RIO - No dia 31 de março de 1964, eu era um garoto de classe média de Copacabana. Tinha 14 anos de idade e voltava do Colégio Andrews, na Praia de Botafogo, quando chegaram as primeiras notícias sobre um levante em Minas Gerais. Eu vivia em um meio bastante conservador. Meu pai, na minha rua, era um dos poucos caras com pensamento liberal. Quase todos eram lacerdistas. Entre meus colegas de colégio, a maioria também era lacerdista. As notícias, naquele época, eram muito mais lentas. O tempo passava, e não existia nada de muito concreto. No dia do golpe, fui dormir sabendo que havia um levante militar, mas sem grandes preocupações. O dia seguinte, no entanto, acordou diferente. Foi feriado. Sem aula. País paralisado. Copacabana reagiu como sempre: todas as donas de casa foram aos mercados comprar feijão. Antes que qualquer coisa acontecesse, o melhor era abastecer a dispensa de casa.
Depois do almoço, fui ao cinema. Quando saí de casa, minha mãe me alertou: se acontecesse qualquer coisa na rua, eu deveria voltar correndo e não aceitar provocação. Na volta do cinema, vi carros comemorando, pessoas acenando com bandeiras brancas e nacionais. Aí eu entendi que a Guanabara tinha entendido que o Jango tinha caído. A classe média fazia festa.
A memória que guardo até hoje é a dos porteiros dos edifícios. Cabisbaixos, com o radiozinho de pilha no ouvido, tentando ouvir notícias.
Naquele caminho, voltando para casa, vi quem tinha ganhado e quem tinha perdido. E isso mudou toda a minha vida. Eu era um garoto de classe média com vocação para ser advogado. Naquele momento, passei a perceber que jornalistas, artistas e intelectuais começaram a resistir, e essas pessoas começaram a fazer a minha cabeça.
No mesmo momento, apareceu o cinema e surgiu “Deus e o diabo na terra do sol”, do Glauber Rocha, que é um grito de liberdade. Eu comecei a pensar: quero ser que nem eles. Logo depois, aconteceu o Festival de Cinema Amador, e eu pensei que poderia ser cineasta também. Aqueles caras tinham mais ou menos a mesma idade que eu!
Com isso, passei a ter uma atuação político-cultural. Montei cineclubes, comecei a ver e discutir filmes, a politizar minhas leituras e a frequentar o Teatro Opinião. Meu primeiro movimento como cineasta era caminhar em direção a uma resistência artístico-cultural ao regime. Primeiro, como plateia. A partir daí, foi uma conjugação de fatores que me levou a pensar o documentário e o cinema histórico como ofício.

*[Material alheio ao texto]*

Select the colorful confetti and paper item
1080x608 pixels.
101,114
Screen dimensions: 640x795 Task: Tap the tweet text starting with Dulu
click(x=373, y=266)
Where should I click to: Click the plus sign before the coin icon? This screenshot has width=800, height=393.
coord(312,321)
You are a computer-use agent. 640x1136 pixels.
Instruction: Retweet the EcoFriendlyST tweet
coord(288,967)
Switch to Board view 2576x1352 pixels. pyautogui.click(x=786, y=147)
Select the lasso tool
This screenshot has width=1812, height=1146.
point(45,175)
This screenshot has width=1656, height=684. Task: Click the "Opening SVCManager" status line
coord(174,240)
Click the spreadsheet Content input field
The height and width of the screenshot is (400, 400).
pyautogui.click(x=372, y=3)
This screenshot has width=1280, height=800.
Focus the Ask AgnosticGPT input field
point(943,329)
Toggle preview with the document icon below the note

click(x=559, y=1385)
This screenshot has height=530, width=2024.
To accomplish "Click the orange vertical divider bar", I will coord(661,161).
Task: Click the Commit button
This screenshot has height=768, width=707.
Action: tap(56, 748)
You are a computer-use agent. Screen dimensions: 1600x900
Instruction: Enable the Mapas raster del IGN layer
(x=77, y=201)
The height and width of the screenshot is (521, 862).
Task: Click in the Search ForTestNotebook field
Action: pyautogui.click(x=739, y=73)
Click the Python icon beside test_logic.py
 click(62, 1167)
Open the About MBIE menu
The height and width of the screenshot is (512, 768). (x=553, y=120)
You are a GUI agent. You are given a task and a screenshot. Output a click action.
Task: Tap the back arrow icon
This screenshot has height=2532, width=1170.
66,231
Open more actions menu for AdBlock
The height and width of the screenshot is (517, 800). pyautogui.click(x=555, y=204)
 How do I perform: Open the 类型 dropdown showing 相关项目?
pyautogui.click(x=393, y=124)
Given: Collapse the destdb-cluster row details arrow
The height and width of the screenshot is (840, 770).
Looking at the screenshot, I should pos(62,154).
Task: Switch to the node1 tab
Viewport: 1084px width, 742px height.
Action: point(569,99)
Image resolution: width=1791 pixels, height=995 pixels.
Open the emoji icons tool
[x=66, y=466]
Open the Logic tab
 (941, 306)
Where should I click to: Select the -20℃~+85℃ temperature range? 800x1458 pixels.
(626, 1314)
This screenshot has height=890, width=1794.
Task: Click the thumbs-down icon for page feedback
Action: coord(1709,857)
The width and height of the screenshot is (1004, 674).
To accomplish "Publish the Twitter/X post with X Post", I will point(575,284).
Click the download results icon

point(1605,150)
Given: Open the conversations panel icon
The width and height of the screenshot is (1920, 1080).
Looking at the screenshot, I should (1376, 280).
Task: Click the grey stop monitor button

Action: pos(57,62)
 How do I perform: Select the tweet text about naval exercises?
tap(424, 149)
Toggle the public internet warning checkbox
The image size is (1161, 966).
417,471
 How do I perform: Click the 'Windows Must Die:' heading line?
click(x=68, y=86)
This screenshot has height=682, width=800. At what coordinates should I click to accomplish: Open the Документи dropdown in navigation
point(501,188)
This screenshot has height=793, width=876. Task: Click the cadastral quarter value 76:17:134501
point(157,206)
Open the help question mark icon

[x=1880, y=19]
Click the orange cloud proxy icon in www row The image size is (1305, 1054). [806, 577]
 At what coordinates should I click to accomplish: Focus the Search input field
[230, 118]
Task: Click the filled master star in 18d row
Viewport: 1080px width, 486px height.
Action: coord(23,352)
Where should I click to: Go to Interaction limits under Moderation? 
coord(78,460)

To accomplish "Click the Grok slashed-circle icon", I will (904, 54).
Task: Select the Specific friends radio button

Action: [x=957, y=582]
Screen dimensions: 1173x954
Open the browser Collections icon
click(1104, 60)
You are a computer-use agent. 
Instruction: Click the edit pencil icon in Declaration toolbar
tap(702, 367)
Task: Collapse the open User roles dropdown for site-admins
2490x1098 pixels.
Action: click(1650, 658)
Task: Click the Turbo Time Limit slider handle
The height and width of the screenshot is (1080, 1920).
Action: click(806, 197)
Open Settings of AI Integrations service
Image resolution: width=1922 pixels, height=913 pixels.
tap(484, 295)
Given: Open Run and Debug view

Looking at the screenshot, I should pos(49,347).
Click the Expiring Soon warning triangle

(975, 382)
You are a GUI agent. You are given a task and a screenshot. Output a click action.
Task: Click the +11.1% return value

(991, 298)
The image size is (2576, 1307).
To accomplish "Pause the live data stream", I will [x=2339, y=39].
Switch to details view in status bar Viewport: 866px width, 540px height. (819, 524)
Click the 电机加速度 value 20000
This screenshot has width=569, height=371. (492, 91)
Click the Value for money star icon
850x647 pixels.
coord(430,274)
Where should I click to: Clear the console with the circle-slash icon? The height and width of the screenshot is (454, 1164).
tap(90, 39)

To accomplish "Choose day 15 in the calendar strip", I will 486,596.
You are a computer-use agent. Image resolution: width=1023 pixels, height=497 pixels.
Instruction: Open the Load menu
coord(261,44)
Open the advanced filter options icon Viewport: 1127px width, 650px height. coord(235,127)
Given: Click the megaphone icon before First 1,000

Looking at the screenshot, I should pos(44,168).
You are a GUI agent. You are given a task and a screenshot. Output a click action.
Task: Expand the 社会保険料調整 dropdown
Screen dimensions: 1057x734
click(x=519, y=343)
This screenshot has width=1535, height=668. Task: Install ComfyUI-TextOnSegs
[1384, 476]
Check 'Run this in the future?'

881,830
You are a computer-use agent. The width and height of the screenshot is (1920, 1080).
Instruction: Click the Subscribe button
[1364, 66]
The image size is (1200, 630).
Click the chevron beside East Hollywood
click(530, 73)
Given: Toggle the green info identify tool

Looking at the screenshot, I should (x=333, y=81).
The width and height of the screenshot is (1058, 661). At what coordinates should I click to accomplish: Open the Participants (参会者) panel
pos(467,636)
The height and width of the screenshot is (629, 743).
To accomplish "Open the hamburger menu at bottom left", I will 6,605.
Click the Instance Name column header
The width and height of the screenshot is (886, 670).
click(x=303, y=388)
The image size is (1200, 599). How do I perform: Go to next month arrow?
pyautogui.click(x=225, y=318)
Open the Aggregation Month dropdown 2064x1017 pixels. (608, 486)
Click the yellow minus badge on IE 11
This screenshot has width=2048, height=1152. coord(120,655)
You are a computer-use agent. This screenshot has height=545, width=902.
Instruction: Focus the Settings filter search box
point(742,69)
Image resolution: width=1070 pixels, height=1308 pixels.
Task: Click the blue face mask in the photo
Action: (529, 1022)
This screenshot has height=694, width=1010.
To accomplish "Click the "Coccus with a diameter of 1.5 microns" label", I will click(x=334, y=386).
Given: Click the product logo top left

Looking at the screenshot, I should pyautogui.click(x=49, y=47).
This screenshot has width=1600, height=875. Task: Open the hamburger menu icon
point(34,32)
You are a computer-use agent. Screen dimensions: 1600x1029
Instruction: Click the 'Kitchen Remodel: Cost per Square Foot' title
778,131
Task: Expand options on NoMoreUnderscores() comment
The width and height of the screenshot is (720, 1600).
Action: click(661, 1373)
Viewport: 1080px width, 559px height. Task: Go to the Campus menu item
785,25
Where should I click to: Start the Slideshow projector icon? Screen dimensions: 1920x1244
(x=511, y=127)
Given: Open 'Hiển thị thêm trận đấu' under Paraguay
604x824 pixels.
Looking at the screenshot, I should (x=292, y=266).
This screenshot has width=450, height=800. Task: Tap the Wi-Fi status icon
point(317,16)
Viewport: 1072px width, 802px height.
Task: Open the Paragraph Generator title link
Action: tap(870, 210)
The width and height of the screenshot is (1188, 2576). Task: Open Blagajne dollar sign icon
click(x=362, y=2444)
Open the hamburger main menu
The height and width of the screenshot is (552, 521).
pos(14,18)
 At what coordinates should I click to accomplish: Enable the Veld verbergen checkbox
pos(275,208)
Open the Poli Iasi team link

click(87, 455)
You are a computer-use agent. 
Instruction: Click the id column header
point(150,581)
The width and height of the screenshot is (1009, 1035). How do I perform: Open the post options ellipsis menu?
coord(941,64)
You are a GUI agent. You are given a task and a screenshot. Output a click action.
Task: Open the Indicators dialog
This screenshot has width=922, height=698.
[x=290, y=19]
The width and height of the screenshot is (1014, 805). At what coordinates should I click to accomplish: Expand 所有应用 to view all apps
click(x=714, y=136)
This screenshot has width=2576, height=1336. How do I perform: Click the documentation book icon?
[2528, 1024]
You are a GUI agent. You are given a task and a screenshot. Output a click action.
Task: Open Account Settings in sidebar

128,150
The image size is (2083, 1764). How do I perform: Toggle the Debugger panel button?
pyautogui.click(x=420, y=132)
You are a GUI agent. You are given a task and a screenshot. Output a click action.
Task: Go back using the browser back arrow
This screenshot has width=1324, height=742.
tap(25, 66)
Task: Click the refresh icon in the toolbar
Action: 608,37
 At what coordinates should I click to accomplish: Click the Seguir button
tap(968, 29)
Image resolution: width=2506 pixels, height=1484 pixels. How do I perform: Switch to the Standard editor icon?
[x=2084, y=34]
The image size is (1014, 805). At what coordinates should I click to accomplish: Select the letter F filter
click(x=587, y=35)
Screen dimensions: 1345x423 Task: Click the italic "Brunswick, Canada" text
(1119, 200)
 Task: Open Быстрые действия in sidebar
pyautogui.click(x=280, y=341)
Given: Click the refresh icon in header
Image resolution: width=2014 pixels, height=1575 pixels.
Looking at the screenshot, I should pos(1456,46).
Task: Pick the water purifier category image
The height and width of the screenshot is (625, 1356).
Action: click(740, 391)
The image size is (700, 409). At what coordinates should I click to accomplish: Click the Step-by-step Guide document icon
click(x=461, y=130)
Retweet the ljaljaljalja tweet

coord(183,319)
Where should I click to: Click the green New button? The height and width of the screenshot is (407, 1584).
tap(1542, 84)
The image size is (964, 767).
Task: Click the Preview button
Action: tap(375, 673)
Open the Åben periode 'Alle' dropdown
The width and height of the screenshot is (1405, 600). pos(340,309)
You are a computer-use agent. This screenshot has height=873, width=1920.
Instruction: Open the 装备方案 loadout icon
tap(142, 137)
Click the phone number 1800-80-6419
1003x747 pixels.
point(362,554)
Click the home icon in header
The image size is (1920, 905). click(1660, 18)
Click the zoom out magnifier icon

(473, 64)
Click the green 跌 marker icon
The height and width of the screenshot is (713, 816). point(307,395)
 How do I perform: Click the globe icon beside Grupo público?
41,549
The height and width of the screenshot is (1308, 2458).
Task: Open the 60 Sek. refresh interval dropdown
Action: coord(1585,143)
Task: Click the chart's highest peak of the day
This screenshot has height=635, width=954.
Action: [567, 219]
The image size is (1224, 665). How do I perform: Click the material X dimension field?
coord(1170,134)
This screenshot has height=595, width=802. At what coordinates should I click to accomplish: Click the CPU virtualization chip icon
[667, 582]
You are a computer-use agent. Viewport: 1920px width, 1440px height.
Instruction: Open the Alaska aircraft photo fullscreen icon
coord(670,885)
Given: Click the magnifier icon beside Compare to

Filmes sobre Juscelino e Jango
Fui para a França depois. Estudei Cinema e vi muitos filmes políticos de Chris Marker e Jean Rouch. Eles falavam da Guerra Civil Espanhola, da Resistência e da independência argelina. Vi como eles tratavam a História e queria fazer isso aqui no Brasil. Voltei para cá querendo fazer esse tipo de cinema. Aí, me juntei ao Antônio Paulo Ferraz, um amigo, e ele, com o irmão deles. Todos toparam investir em um filme que falasse sobre Juscelino Kubithschek.
Queria mostrar, em plena ditadura militar, que existiu um governo civil que promoveu o desenvolvimentismo. Os militares tinham como discurso que só com uma ditadura isso era possível. O filme saiu junto com a Anistia e funcionou. Foi um sucesso de bilheteria. A sociedade queria entender sua própria história.
Depois veio o caminho natural. Fiz “Os anos JK — Uma trajetória política" e tinha que falar sobre Jango. Era o momento de debater justiça social.
Esse é o caminho consciente que sempre segui. Minha obra é, basicamente, política. Estou sempre discutindo a realidade da História e acho que o cinema é um instrumento essencial. O golpe de 1964 me fez artista.